%%

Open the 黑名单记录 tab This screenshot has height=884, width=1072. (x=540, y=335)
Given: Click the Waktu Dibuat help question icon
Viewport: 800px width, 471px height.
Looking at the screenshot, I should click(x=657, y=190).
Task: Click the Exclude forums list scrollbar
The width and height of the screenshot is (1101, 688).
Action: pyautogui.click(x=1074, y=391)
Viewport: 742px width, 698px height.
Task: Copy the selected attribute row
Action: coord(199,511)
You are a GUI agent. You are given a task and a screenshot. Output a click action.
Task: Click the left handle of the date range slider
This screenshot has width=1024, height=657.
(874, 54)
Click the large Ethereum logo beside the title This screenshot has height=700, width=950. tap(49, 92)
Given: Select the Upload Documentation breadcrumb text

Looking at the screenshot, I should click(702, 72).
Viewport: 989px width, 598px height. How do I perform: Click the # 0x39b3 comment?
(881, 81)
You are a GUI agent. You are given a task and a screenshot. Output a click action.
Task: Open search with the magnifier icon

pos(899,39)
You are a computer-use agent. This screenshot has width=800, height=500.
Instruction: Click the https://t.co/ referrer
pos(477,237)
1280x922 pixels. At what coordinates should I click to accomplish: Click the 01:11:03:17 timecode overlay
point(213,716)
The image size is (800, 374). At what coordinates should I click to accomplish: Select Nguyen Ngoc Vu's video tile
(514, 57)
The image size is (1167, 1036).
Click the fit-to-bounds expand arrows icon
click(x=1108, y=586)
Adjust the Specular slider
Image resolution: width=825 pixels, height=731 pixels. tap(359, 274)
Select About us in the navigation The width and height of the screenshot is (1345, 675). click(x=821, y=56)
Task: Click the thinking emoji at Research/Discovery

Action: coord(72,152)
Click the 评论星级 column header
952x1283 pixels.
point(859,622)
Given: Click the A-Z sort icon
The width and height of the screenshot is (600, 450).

%%

**WRITTEN PROBLEM**. Duplicate the records verbatim, starting at the line that contains "You are a computer-use" and running through the end of the records, both ends included.

**ANSWER TO THE PROBLEM**.
You are a computer-use agent. This screenshot has width=800, height=500.
Instruction: Click the https://t.co/ referrer
pos(477,237)
1280x922 pixels. At what coordinates should I click to accomplish: Click the 01:11:03:17 timecode overlay
point(213,716)
The image size is (800, 374). At what coordinates should I click to accomplish: Select Nguyen Ngoc Vu's video tile
(514, 57)
The image size is (1167, 1036).
Click the fit-to-bounds expand arrows icon
click(x=1108, y=586)
Adjust the Specular slider
Image resolution: width=825 pixels, height=731 pixels. tap(359, 274)
Select About us in the navigation The width and height of the screenshot is (1345, 675). click(x=821, y=56)
Task: Click the thinking emoji at Research/Discovery

Action: coord(72,152)
Click the 评论星级 column header
952x1283 pixels.
point(859,622)
Given: Click the A-Z sort icon
The width and height of the screenshot is (600, 450).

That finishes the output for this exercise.